Le « nouveau style » de collaboration entre prêtres et laïcs implique donc que les prêtres reconnaissent l’identité propre des fidèles laïcs et valorisent de fait leur mission dans l’Eglise et dans le monde, en se gardant d’une part d’entretenir de la méfiance à leur égard et d’adopter des attitudes paternalistes et autoritaires dans la gérance des communautés paroissiales et, de l’autre, de favoriser une équivoque promotion du laïcat qui, ne respectant pas la vocation laïque spécifique, risque alors de devenir pour eux un alibi pour se désengager et renoncer à leurs propres devoirs pastoraux envers la communauté chrétienne. Ce « nouveau style » demande aux laïcs, pour leur part, un sens vif d’appartenance ecclésiale ainsi que la conscience de leur propre co-responsabilité et de leur participation nécessaire à la vie et à la mission de l’Eglise ; et pour cela, de sortir de leur indifférence, en évitant, toutefois, ou un repliement excessif sur les affaires intra ecclésiales au détriment de la mission, ou le piège dangereux d’une certaine mentalité hostile à l’institution ecclésiale et contaminée par la logique du monde de la lutte pour le pouvoir, ou encore un corporatisme agressif et contestataire vis-à-vis du Magistère ecclésial. Facteur décisif pour le réveil missionnaire de tout le peuple de Dieu dans un monde où se propagent laïcisme et néo-paganisme et où Dieu est chaque jour davantage le Grand Exclu, le « nouveau style » de collaboration entre Pasteurs et laïcs inauguré par le Concile Vatican II se présente toujours comme un but à atteindre et vers lequel tendre ensemble, et souvent comme un véritable défi à saisir. Mais « il n’est permis à personne de rester sans rien faire »,8 écrivait Jean-Paul II. Chacun doit jouer son rôle : prêtres et laïcs.

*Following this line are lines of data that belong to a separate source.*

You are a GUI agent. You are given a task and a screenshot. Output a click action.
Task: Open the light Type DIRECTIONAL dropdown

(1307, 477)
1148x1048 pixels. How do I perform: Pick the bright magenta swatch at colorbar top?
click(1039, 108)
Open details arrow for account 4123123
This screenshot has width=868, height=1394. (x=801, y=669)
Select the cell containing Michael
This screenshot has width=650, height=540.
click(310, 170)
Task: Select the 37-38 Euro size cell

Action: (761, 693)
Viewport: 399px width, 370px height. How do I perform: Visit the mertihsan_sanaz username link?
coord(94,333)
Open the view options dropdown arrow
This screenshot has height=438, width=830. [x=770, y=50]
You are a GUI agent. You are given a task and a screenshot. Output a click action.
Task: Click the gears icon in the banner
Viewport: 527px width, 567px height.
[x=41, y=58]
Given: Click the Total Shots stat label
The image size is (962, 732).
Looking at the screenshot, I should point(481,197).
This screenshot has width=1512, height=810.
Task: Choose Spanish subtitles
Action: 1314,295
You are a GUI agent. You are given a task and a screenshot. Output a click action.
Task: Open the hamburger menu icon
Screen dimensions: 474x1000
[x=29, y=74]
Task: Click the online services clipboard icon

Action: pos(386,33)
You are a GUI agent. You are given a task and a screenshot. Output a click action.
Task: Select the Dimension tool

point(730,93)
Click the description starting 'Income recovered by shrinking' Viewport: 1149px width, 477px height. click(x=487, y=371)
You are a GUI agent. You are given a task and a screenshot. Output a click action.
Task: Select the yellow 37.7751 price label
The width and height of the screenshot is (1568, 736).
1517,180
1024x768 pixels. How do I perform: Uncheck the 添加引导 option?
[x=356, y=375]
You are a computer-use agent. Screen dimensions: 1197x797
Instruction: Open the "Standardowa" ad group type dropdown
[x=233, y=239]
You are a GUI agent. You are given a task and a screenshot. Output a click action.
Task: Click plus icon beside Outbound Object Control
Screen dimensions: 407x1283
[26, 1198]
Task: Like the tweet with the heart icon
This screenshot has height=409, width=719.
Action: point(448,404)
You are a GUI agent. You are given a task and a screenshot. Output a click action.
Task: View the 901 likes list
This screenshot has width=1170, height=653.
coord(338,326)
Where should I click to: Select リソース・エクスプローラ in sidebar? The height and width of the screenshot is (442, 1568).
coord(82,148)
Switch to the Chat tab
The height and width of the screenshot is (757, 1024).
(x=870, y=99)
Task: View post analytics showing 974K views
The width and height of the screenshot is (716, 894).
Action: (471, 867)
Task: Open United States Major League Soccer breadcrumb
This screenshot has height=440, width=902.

2. De nos jours, la surprenante floraison de mouvements ecclésiaux et de communautés nouvelles, fruit également du Concile, suscite une grande espérance dans l’Eglise. Selon le Magistère pontifical, ces nouvelles réalités associatives des fidèles représentent une réponse, suscitée par l’Esprit Saint au bon moment, aux défis que le monde lance à la mission de l’Eglise. Leurs charismes génèrent des itinéraires pédagogiques de formation chrétienne d’une extraordinaire efficacité et suscitent chez les personnes qui y adhèrent un grand élan missionnaire, une étonnante « créativité » missionnaire. En outre, ils possèdent une valeur « universelle » en ve
rtu de leur capacité à s’enraciner – en tant que solide aliment spirituel – non seulement parmi les personnes de races et de cultures très éloignées entre elles, mais aussi dans les différents états de vie. Bien que ces nouvelles associations soient à caractère surtout laïque, on compte en effet parmi leurs membres de nombreux prêtres, religieux et religieuses, qui trouvent dans ces charismes un soutien valable pour leur propre spiritualité et pour vivre leur propre vocation. D’ailleurs, même parmi leurs fondateurs figurent aussi bien des laïcs (hommes et femmes) que des prêtres, des religieux et religieuses. Ce sont en somme de véritables « écoles de communion ecclésiale » entre les états de vie (« communion entre charismes » ou charisme « communional »).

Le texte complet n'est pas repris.